## Requirement
Your answer should be the lines below from the one holding "Tyne Gangway (325, 2326)" through the one holding "Privacy Policy (131, 2483)", copied exactly and with nothing else.

Pixel coordinate grounding data:
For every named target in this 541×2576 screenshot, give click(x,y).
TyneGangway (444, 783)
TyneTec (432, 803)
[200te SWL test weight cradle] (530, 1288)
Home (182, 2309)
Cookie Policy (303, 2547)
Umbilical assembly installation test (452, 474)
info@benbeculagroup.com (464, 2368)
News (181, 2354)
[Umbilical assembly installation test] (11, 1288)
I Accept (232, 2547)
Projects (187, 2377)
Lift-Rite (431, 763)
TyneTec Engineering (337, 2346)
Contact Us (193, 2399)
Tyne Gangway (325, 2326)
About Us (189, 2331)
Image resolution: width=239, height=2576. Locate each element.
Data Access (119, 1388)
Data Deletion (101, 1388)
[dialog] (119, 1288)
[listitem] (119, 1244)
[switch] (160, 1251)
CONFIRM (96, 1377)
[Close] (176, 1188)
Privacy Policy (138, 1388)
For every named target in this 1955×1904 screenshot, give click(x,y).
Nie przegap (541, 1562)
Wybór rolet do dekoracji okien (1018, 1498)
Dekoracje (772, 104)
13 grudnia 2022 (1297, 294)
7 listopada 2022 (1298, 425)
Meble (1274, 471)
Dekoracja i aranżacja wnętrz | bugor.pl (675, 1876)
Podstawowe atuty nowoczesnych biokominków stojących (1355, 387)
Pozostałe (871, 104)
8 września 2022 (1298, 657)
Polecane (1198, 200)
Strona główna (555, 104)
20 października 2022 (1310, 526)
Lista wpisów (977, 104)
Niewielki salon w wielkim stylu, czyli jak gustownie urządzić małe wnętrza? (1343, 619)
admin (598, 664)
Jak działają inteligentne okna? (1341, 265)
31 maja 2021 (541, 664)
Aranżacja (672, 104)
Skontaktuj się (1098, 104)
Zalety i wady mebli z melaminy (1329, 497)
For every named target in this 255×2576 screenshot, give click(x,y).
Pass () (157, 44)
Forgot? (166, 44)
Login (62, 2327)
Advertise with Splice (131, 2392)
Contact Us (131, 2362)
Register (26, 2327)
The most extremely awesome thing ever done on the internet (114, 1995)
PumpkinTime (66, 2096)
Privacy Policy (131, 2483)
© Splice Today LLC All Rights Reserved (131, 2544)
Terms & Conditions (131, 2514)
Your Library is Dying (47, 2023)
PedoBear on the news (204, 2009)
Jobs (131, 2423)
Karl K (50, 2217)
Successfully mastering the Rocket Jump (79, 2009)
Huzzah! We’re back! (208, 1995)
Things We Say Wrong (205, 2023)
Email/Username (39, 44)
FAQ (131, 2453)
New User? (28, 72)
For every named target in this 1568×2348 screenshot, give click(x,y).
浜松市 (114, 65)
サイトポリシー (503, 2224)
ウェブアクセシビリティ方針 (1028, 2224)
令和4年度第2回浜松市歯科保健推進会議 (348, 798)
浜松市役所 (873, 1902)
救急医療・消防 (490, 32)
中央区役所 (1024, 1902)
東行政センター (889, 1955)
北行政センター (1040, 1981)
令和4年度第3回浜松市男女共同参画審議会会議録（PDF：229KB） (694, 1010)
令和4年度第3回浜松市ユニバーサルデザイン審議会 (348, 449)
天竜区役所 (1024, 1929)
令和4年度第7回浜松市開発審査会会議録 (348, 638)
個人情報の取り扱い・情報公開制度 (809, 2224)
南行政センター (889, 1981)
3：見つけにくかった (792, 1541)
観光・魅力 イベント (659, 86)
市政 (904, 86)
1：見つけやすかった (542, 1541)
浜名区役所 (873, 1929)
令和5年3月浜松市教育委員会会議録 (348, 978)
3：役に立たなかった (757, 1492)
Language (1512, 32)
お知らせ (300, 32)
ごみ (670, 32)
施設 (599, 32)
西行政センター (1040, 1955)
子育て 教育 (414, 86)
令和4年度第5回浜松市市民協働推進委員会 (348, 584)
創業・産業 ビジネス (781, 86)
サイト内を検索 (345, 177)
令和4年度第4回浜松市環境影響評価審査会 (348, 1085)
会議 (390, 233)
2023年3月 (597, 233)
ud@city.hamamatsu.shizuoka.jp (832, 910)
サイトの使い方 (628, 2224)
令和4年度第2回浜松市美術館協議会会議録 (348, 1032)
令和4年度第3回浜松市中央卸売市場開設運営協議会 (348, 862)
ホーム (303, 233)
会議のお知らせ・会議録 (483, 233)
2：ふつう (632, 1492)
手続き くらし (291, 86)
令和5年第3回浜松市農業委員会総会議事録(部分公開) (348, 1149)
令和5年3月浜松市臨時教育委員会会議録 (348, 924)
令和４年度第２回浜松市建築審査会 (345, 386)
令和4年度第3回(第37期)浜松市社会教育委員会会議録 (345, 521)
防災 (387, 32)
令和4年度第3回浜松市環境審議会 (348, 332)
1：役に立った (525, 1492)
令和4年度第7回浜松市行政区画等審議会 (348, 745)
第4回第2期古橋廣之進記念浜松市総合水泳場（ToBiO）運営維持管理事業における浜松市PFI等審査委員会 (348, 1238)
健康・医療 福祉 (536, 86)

## Answer
Tyne Gangway (325, 2326)
About Us (189, 2331)
Image resolution: width=239, height=2576. Locate each element.
Data Access (119, 1388)
Data Deletion (101, 1388)
[dialog] (119, 1288)
[listitem] (119, 1244)
[switch] (160, 1251)
CONFIRM (96, 1377)
[Close] (176, 1188)
Privacy Policy (138, 1388)
For every named target in this 1955×1904 screenshot, give click(x,y).
Nie przegap (541, 1562)
Wybór rolet do dekoracji okien (1018, 1498)
Dekoracje (772, 104)
13 grudnia 2022 (1297, 294)
7 listopada 2022 (1298, 425)
Meble (1274, 471)
Dekoracja i aranżacja wnętrz | bugor.pl (675, 1876)
Podstawowe atuty nowoczesnych biokominków stojących (1355, 387)
Pozostałe (871, 104)
8 września 2022 (1298, 657)
Polecane (1198, 200)
Strona główna (555, 104)
20 października 2022 (1310, 526)
Lista wpisów (977, 104)
Niewielki salon w wielkim stylu, czyli jak gustownie urządzić małe wnętrza? (1343, 619)
admin (598, 664)
Jak działają inteligentne okna? (1341, 265)
31 maja 2021 (541, 664)
Aranżacja (672, 104)
Skontaktuj się (1098, 104)
Zalety i wady mebli z melaminy (1329, 497)
For every named target in this 255×2576 screenshot, give click(x,y).
Pass () (157, 44)
Forgot? (166, 44)
Login (62, 2327)
Advertise with Splice (131, 2392)
Contact Us (131, 2362)
Register (26, 2327)
The most extremely awesome thing ever done on the internet (114, 1995)
PumpkinTime (66, 2096)
Privacy Policy (131, 2483)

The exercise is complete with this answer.